## [Work to complete]
1. Answer these questions from the text on shamanism, one per line:
(a) What is typically used to create the sound field that brings on an altered mental state?
(b) Which anthropologist created the term "Core Shamanism"?
(c) Through what does entering the Lower World often take one?
2. From the shamanism text, quote the stretch from "Middle World: Ordinary" through "Middle World journeys." word for word.

## [Extract provided]
Shamanism

Shamanism is an ancient method of spiritual communication—perhaps tens of thousands of years old—that is used for spiritual and physical healing as well as for personal growth. Shamanic practices exist in many tribal cultures world-wide and are experiencing a renaissance in urban cultures.
In shamanism, one enters an altered mental state—typically by using drums or rattles to create a sound field that changes consciousness. The altered state, called a shamanic journey, is used to gain help and wisdom. It is called a journey because the experience is one of going someplace. In the journey the shaman encounters helping spirits. These spirits are experienced as a kind of consciousness that does not exist in a body. The spirits provide help and guidance when properly approached.

Concepts Defined
Core Shamanism: the fundamental defining elements of shamanistic belief and practice as they occur almost universally across cultures, a term created by anthropologist Michael Harner.

Ecstasy: The experience of being outside one's self, often joyously. Found in shamanic journeying, skiing, and sex.

Lower World: One of the shamanic realities. To enter it involves an experience of going down, often through a tunnel. It has many levels. In it reside Power Animals and other healing and instructive forces. It is not a negative place like Hell.

Middle World: Ordinary reality experienced shamanically and therefore perceived in the spiritual sense. Divination, extraction and other forms of healing are done as Middle World journeys.

Upper World: To enter the upper world one journeys up from the Middle World. It can be a positive place but is not synonymous with Heaven.

## [Raw data]
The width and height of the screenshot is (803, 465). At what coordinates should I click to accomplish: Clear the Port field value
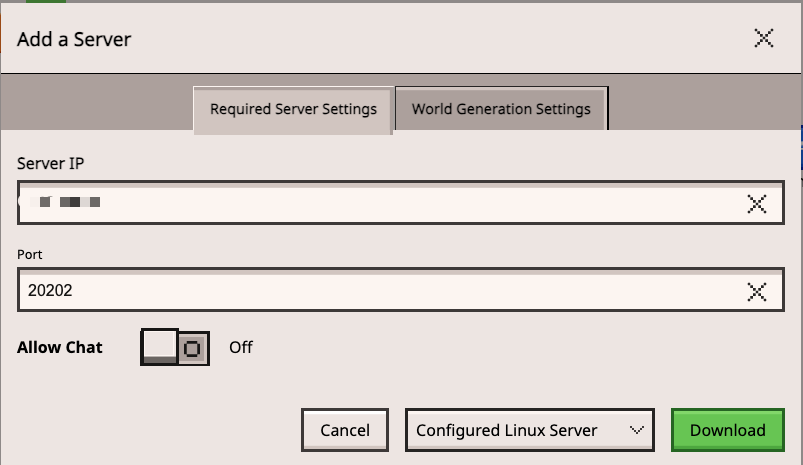pyautogui.click(x=757, y=292)
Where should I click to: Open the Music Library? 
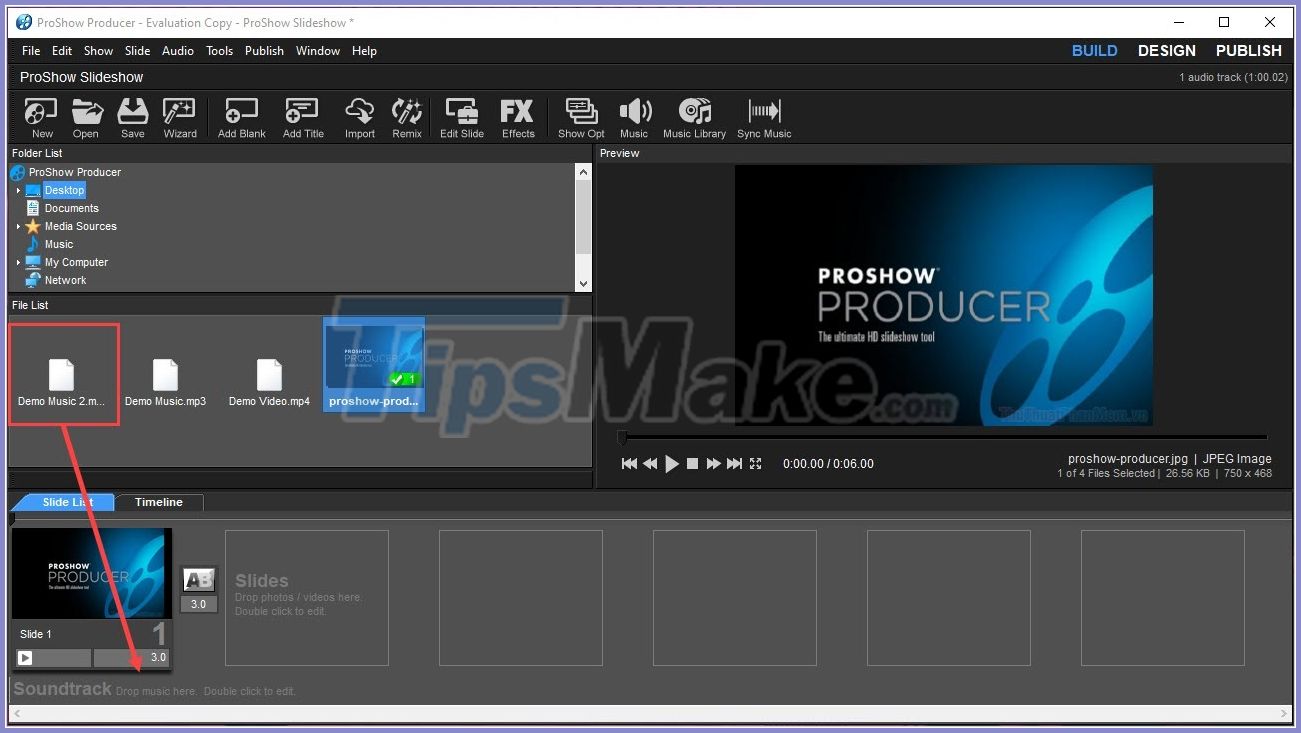[694, 117]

## [Per-task answers]
1.
(a) Drums or rattles.
(b) Michael Harner.
(c) A tunnel.

2.
Middle World: Ordinary reality experienced shamanically and therefore perceived in the spiritual sense. Divination, extraction and other forms of healing are done as Middle World journeys.